Calculating time complexity felt like memorizing answers rather than understanding analysis. These resources taught me how to derive complexity from first principles.

MIT Mathematics for Computer Science text

Chapter 13 on asymptotic notation provides the mathematical foundation. Understanding why we drop constants and lower-order terms made Big O meaningful instead of arbitrary. The summation review directly applies to loop analysis.

Cracking the Coding Interview appendix

The Big O section walks through deriving complexity for recursive functions. The recursive call counting technique works for most divide and conquer algorithms. Her examples show common mistakes and how to avoid them.

Big-O Cheat Sheet website

Seeing common data structure operations listed with their complexities built pattern recognition. I referenced this constantly while learning new structures. The sorting algorithm comparison table shows why QuickSort dominates despite worst-case issues.

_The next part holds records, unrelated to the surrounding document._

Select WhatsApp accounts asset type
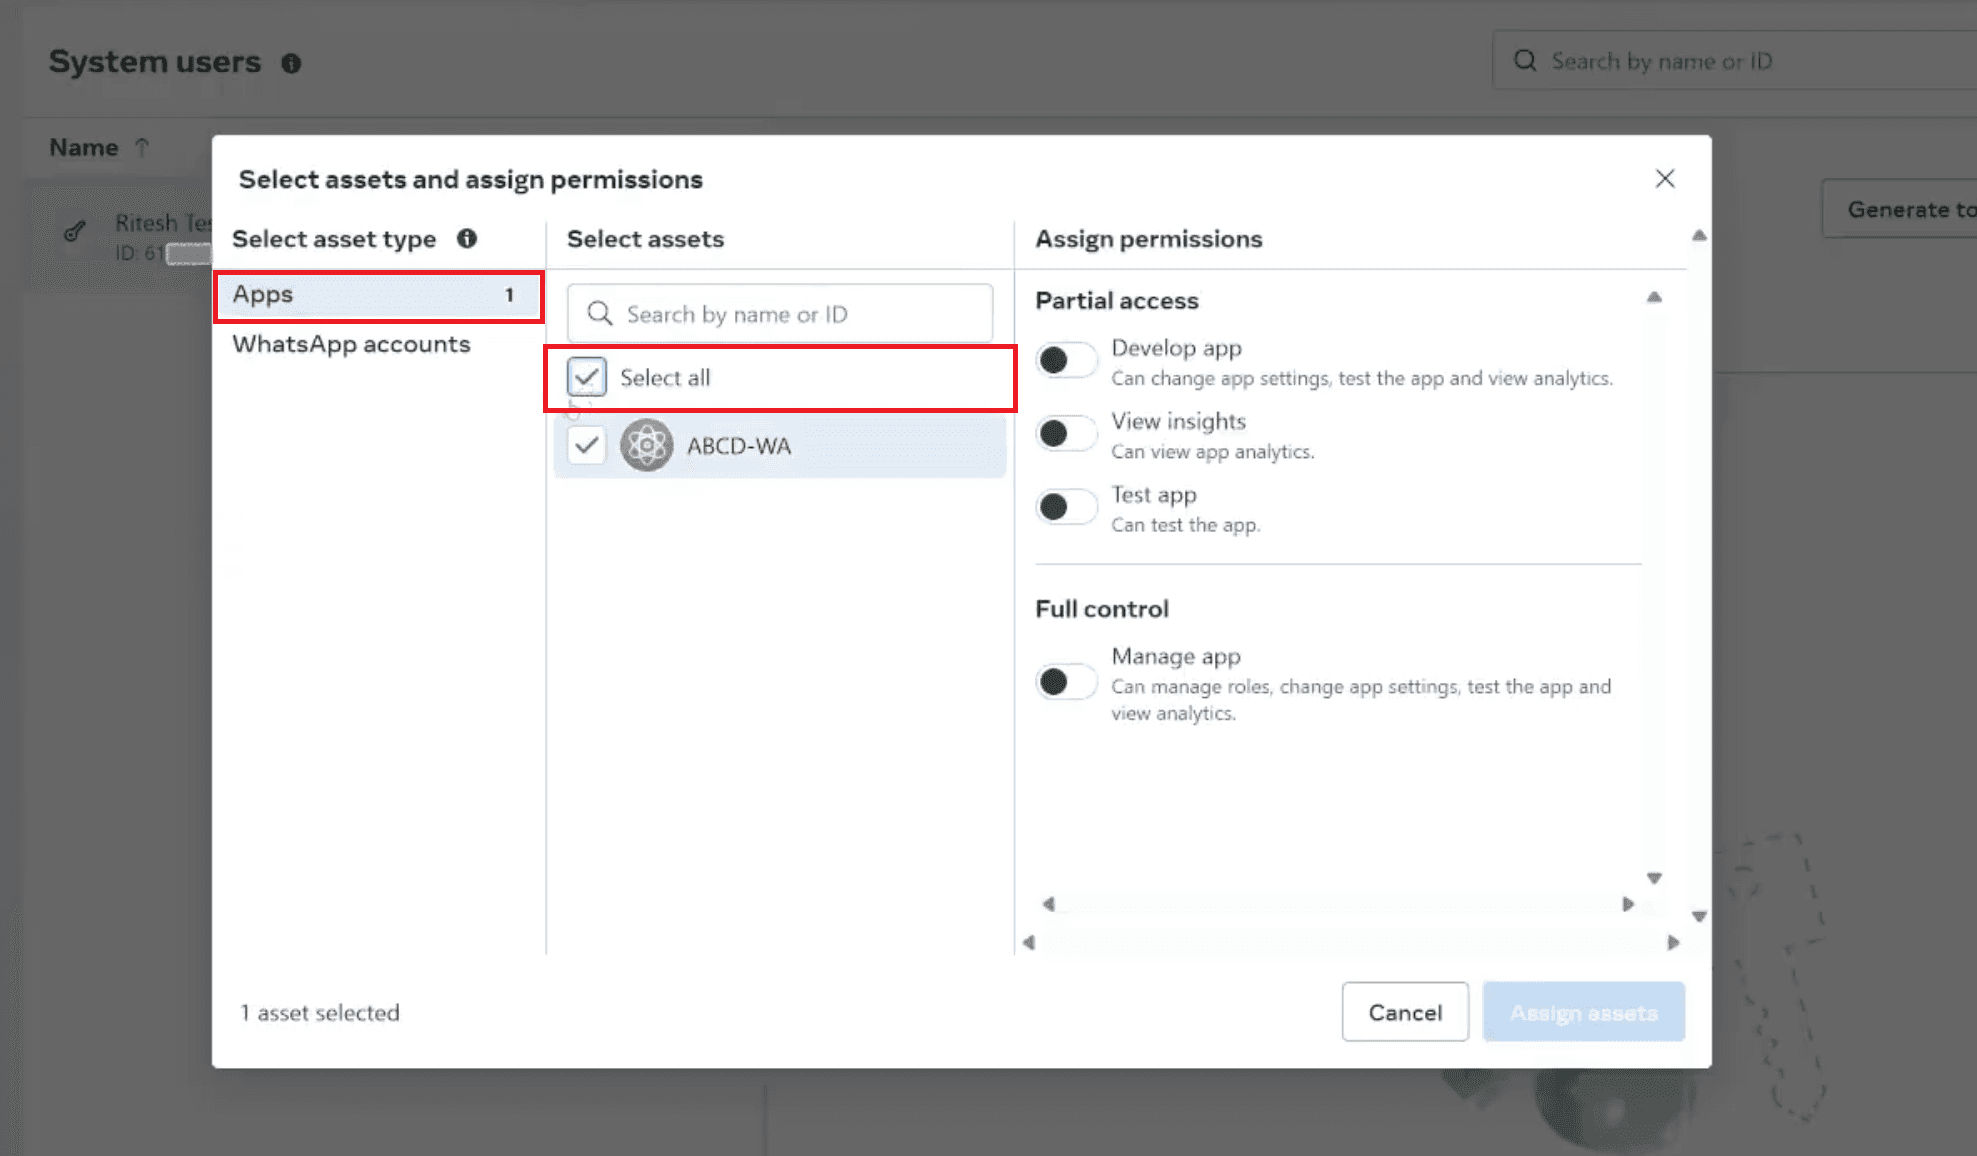The image size is (1977, 1156). (x=351, y=345)
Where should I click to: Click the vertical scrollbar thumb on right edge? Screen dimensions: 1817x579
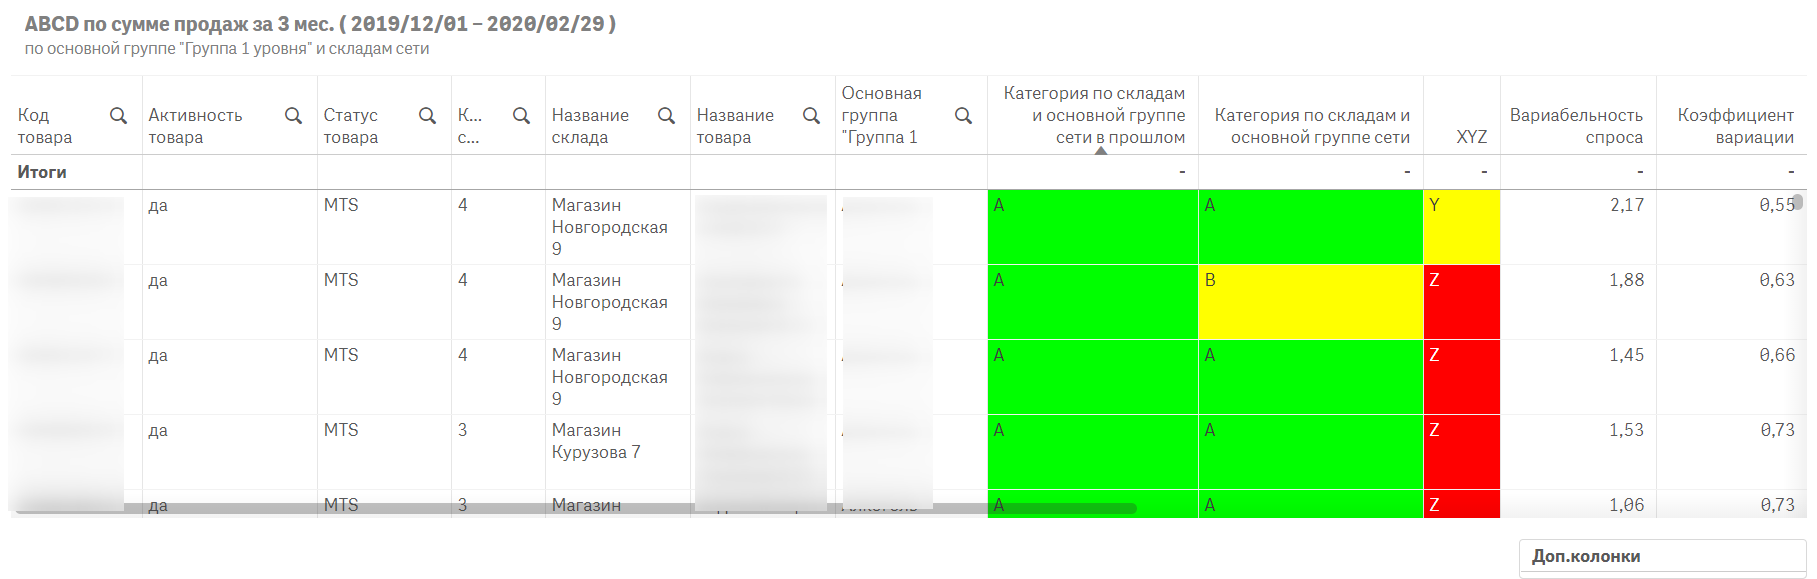pyautogui.click(x=1797, y=202)
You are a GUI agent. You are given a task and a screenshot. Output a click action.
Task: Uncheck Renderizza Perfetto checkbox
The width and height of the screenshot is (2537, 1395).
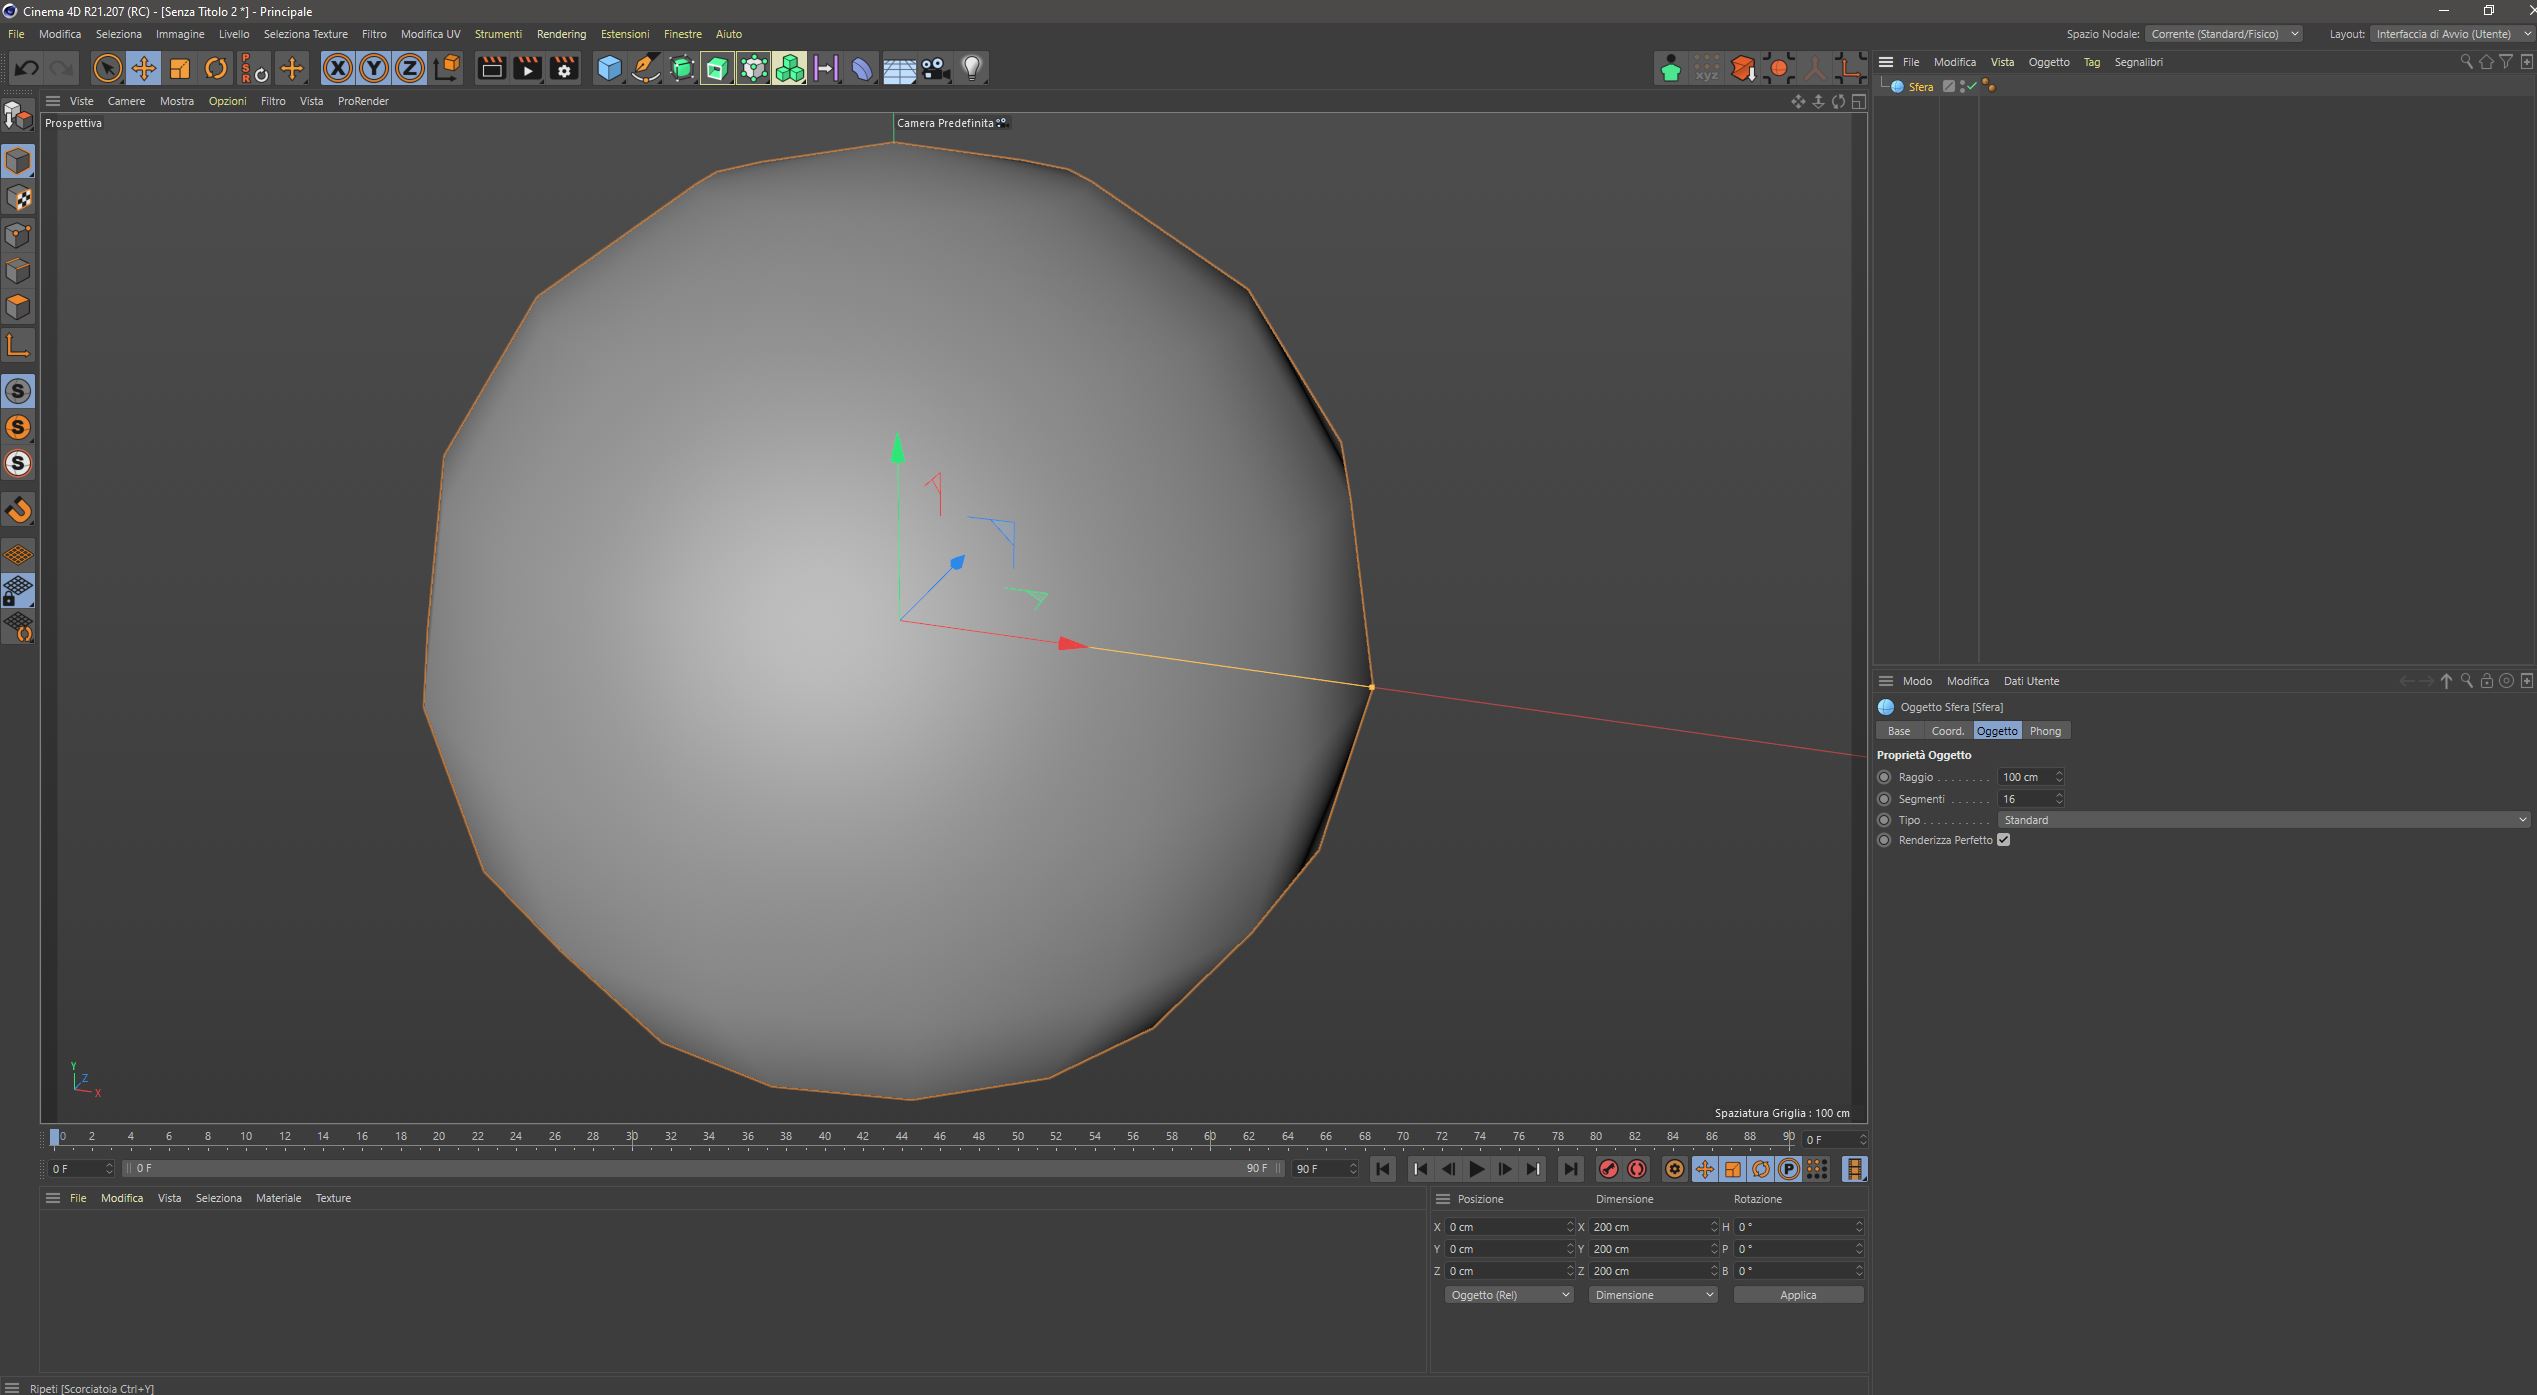[2003, 840]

Stanford CS161 lecture notes

Their recurrence relation explanations demystified analyzing recursive algorithms. The substitution method and master theorem finally made sense with their worked examples. Week three covers amortized analysis for dynamic arrays.

InterviewCake complexity article

Their space complexity explanation clarified what counts toward memory usage. The recursive call stack discussion explained why some solutions use O(n) space despite looking constant. The practical examples use real code instead of pseudocode.

Mathematical foundation plus practical application plus pattern recognition equals actual understanding. I stopped guessing and started calculating after working through these systematically. Analyzing new algorithms became mechanical rather than mysterious.